April 14, 2009
UCLA Anderson Hosts Panel Discussion on Executive Compensation
Experts foresee government regulation and shareholder activism
By Paul Feinberg
Viewed through the prism of the current financial crisis, the excesses of executive compensation can now be seen in a new light. In a panel discussion titled "Executive Compensation: How Much Is Too Much?" convened in UCLA Anderson's Korn Convocation Center on April 14, 2009, the management school took its turn in addressing this issue in an entertaining and informative session.
The session, moderated by UCLA Anderson's Dean Judy Olian, featured Robin Ferracone, founder and CEO of RAF Capital LLC and founder and executive chair of Farient Advisors; Jim Barrall, partner in the law firm Latham and Watkins and an expert in benefits and compensation; and Prof. David Lewin (MBA '67, Ph.D. '71), UCLA Anderson's Neil H. Jacoby Chair in Management. The panel covered a wide range of issues in sixty minutes, from the most outlandish executive perks to the types of legislation expected to come as a result of the recession and the subsequent attention Congress is paying to executive compensation issues.

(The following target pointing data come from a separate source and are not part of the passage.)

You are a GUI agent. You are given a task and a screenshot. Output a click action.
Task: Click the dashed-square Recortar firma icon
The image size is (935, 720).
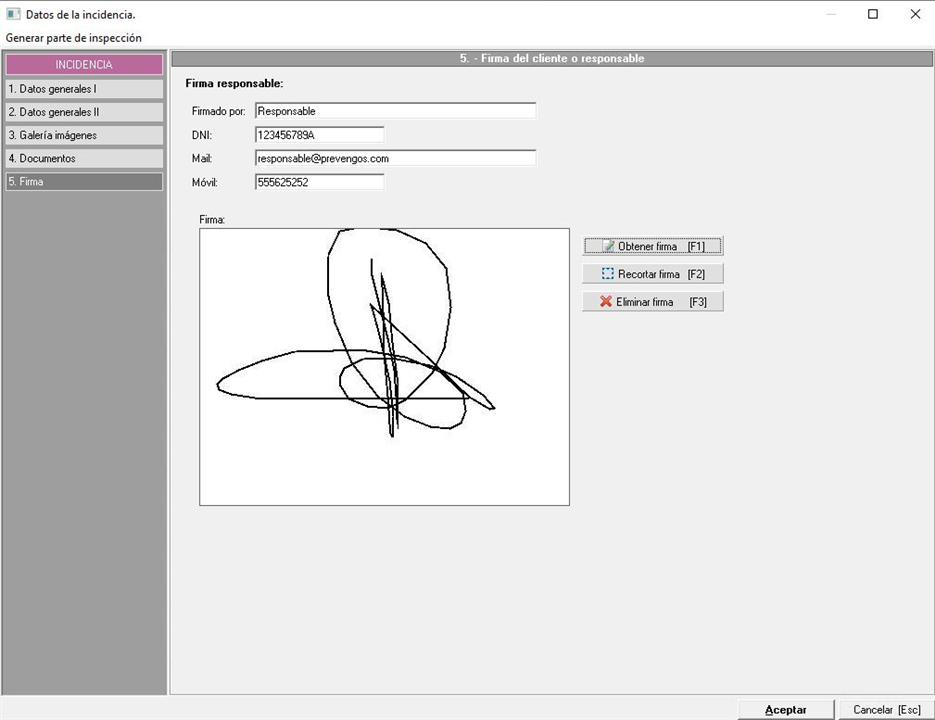point(607,274)
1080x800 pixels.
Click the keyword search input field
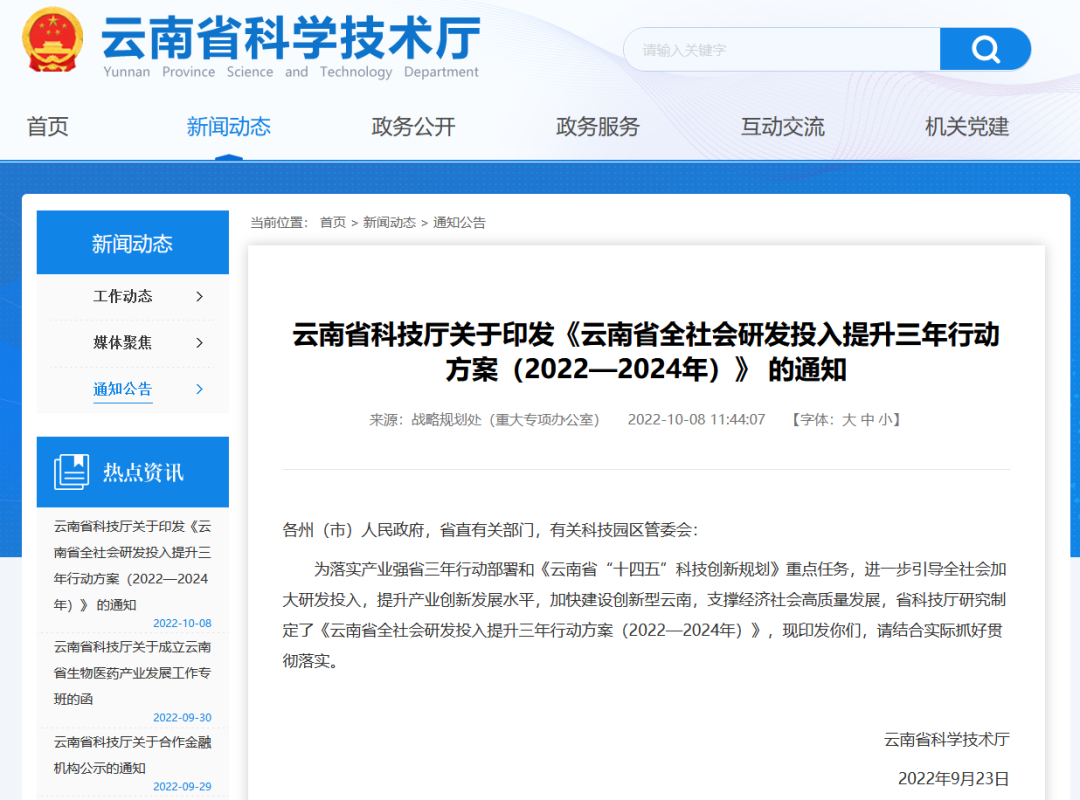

The panel agreed for the most part that "alignment" or in the case of the current crises "misalignment" was a major part of the problem people have with executive compensation. Alignment is the concept that corporate performance is tied to executive compensation. In the recent past, executive compensation was all too often tied to short-term gains that appeared on a company's books for a quarter or two, but were not reflective of actual corporate gains or success."The alignment issue is key," Ferracone said. "Alignment is far more important than the magnitude of corporate salaries and benefits."
"Regulation is coming," Lewin said, noting that there has always been compensation regulation on the lower end of the pay scale in the form of minimum- and living-wage laws. "Executive compensation regulation is coming from the government, that's top down, and from shareholders, that's bottom up." The least likely place for regulation, Lewin believes, is in between, where compensation committees and boards of directors lie. Lewin believes that such entities are often too close to CEOs and that more diversity is needed on boards of directors as a result.
Barrall concurred with the idea that shareholders will play a larger role in executive compensation when all is said and done. "Shareholders will have (some) say on pay," Barrall said. "Shareholders will vote on the compensation of executives." But Barrall said - and Ferracone agreed - that tinkering with the tax code (as is being discussed and as has been done in the past) won't work.